Je suis née pour décevoir.

C'est ce que je m'étais toujours dit.

Pas une seule fois, je n'ai su rendre ma génitrice fière. Même si je suis entrée dans un lycée d'élites - dont je ne citerai pas le nom, par peur de représailles ou de hantise. Vous saurez seulement que cela se situe au nouveau quartier latin. J'y suis entrée contre mon gré, je voulais me contenter de mon lycée de secteur pour rester proche de mes amies de collège. J'y suis entrée pour satisfaire son égo, pour qu'elle puisse dire à toutes ses amies "regardez, ma fille est dans ce lycée, j'ai réussi mon éducation". Mais je n'ai jamais su remplir cette mission qu'on m'a imposée. Et son éducation est à base de misogynie. Après tout, dans ma famille, l'avis des filles compte peu, d'autant plus qu'en terme numérique, j'étais la seule fille de la fratrie. Fratrie. Je me demande s'il existe un équivalent de "fratrie" pour les soeurs.

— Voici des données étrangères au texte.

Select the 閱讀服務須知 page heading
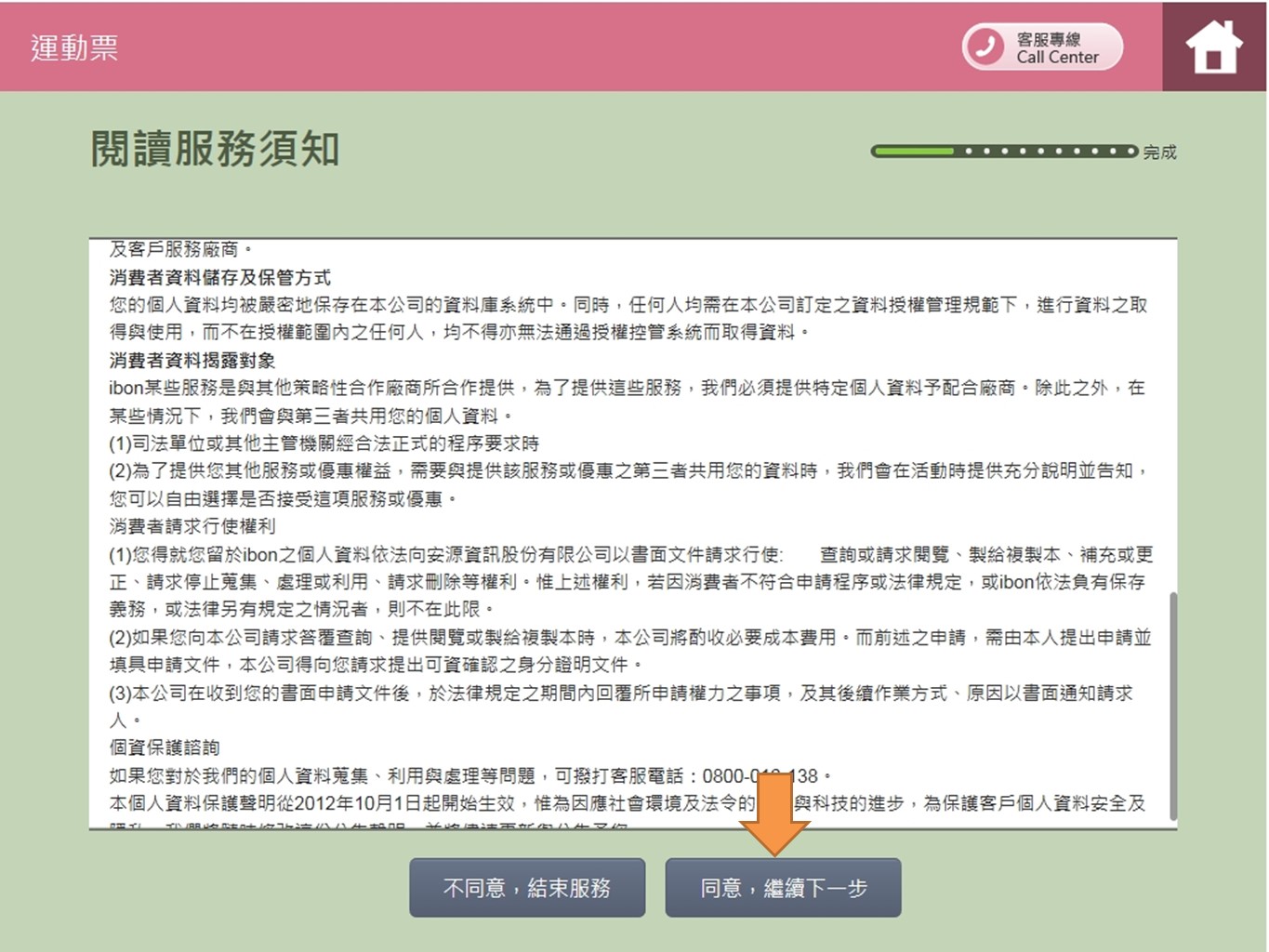 (x=215, y=149)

Chaque matin, je peine à me réveiller. L'hiver épuise toutes mes ressources. Les cours occupent toutes mes pensées. Ou presque.

Et puis, l'idée de me lever plus tôt pour finir - ou plutôt pour commencer mes devoirs s'avère être inefficace sur moi.

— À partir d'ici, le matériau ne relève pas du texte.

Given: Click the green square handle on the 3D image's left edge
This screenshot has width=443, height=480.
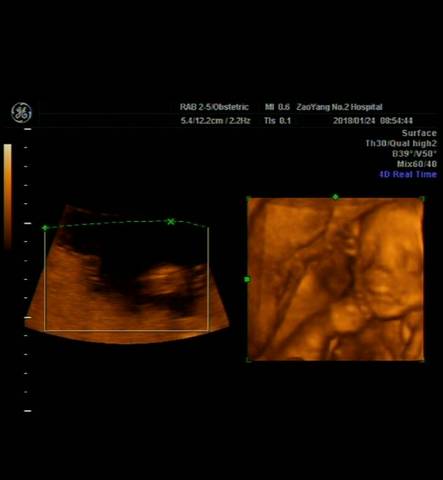Looking at the screenshot, I should point(247,279).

- TU DORS ENCORE ?! MAIS CE N'EST PAS POSSIBLE ! TU AS COURS ! DÉPÊCHE-TOI !

Elle a le don de me réveiller cinq minutes avant mon alarme.

Elle a le don de m'énerver dès le matin.

A ses yeux, je ne suis qu'une gamine de dix-huit ans.

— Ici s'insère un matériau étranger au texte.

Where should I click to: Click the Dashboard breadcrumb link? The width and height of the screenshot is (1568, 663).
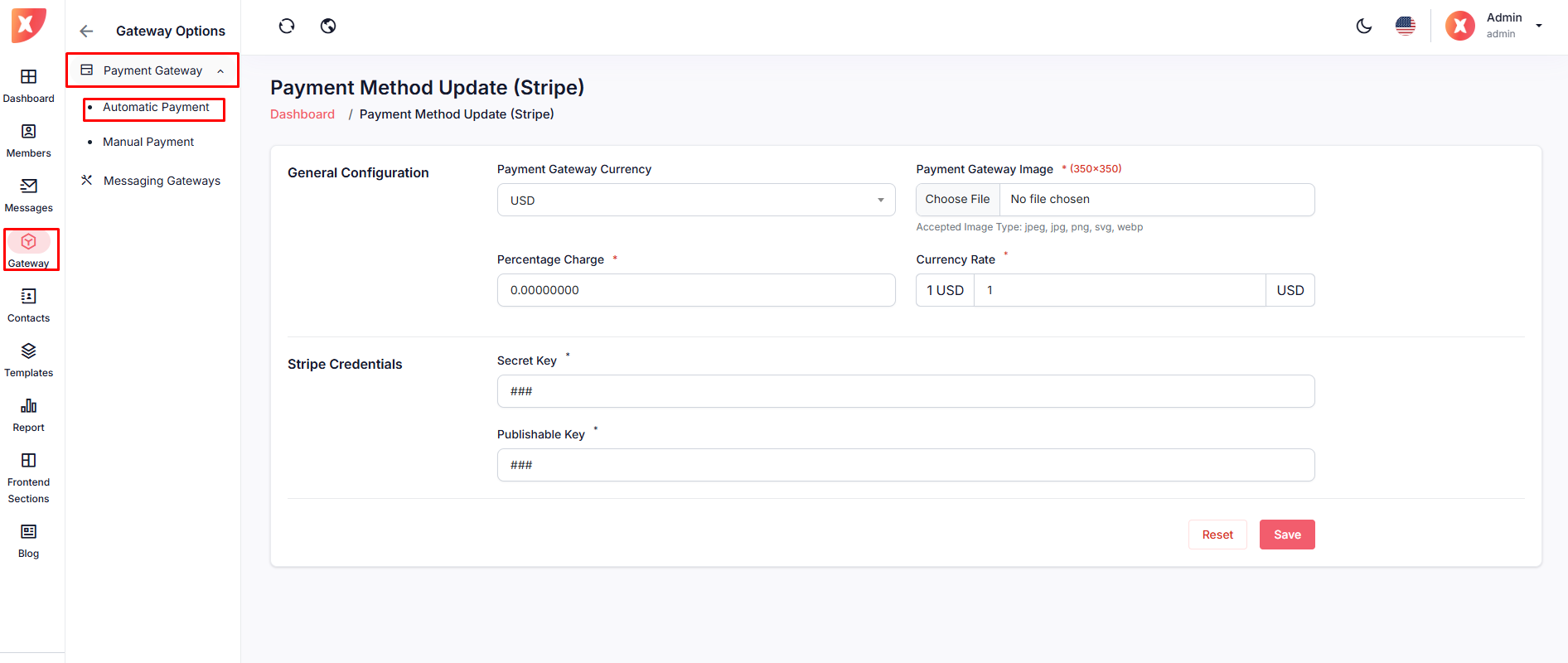pyautogui.click(x=302, y=114)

Parfois, je me dis que j'ai grandi beaucoup trop tôt pour ne plus avoir la force de lui répondre.

Je m'exécute malgré tout pour ne pas l'entendre jacasser davantage.

Après m'être habillée, coiffée et maquillée - bien que cela ne se limite qu'au baume à lèvres coloré, je me prépare un teh tarik instantané pour l'emporter au lycée. J'ai toujours un paquet de cookies industriels dans mon sac de cours : je n'arrive pas à manger dès mon réveil, et encore moins après ce que fait ma mère. Et puis, j'aime bien partager mon petit déjeuner avec mes camarades de classe même si je n'ai pas tissé de liens particuliers, ni amicaux avec elles.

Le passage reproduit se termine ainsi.